Infomojokerto.id – Program bedah rumah yang digagas Pemerintah Kabupaten Mojokerto kembali menuai sorotan. Meski Bupati Muhammad Albarra menyebut pemerintah telah menyiapkan anggaran besar mencapai Rp17,7 miliar pada tahun 2025 untuk rehabilitasi rumah tidak layak huni, publik menilai masih ada potensi ketidaktepatan sasaran dan lemahnya pengawasan dalam pelaksanaannya.
Anggaran tersebut disebut bersumber dari berbagai pos, antara lain APBD, DAK, bantuan provinsi, BAZNAS, APBN, KODIM/KORAMIL, Gerakan Pramuka, hingga CSR perusahaan. Total dana itu diklaim akan digunakan untuk memperbaiki sekitar 800 rumah warga berpenghasilan rendah di seluruh wilayah Kabupaten Mojokerto.
Namun, di lapangan, pelaksanaan program justru dimulai dengan kegiatan seremonial peletakan batu pertama bagi lima rumah saja. Hal ini menimbulkan pertanyaan publik mengenai efektivitas penggunaan dana dan mekanisme pendistribusian bantuan yang dinilai masih belum transparan.
Bupati Albarra dalam sambutannya di Desa Sumbersono, Kecamatan Dlanggu, menyatakan program bedah rumah merupakan salah satu prioritas utama pemerintah daerah lima tahun ke depan.
“Kami telah mengalokasikan Rp17,7 miliar dari berbagai sumber pendanaan untuk membantu masyarakat berpenghasilan rendah. Ini bagian dari upaya menekan angka rumah tidak layak huni di Mojokerto,” ujarnya.
Namun, beberapa pihak menilai besarnya anggaran tersebut tidak sebanding dengan hasil yang terlihat di lapangan. Di sejumlah kecamatan, masih banyak rumah warga yang tidak tersentuh bantuan meski masuk kategori tidak layak huni.
Salah satu pendamping sosial yang enggan disebutkan namanya menyebut kurangnya pengawasan dan validasi data penerima menjadi titik rawan penyimpangan.
“Masalahnya bukan hanya di anggaran, tapi juga di siapa yang ditetapkan sebagai penerima.
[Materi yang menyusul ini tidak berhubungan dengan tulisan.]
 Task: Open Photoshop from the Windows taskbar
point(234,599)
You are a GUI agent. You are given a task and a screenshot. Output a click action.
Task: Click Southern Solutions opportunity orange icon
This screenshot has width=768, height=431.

Kadang, warga yang rumahnya masih layak justru dapat, sementara yang lebih parah malah terlewat,” ujarnya.
Kondisi ini menunjukkan masih lemahnya sistem verifikasi di tingkat desa dan kabupaten. Selain itu, pelibatan pihak swasta melalui CSR seperti yang dilakukan Perumdam Mojopahit Mojokerto dan PT Mahardika Berkah Niaga menimbulkan pertanyaan baru: sejauh mana kontribusi perusahaan itu diintegrasikan dengan perencanaan anggaran pemerintah, dan apakah mekanismenya diawasi secara akuntabel.
Direktur Perumdam Mojopahit, Fayakun Hidayat, menyebut pihaknya turut menyalurkan dana sosial senilai Rp25 juta untuk dua lokasi. Namun, jumlah kecil itu dibandingkan dengan total anggaran Rp17,7 miliar justru menimbulkan kesan bahwa program ini lebih menonjolkan sisi seremonial ketimbang realisasi besar-besaran.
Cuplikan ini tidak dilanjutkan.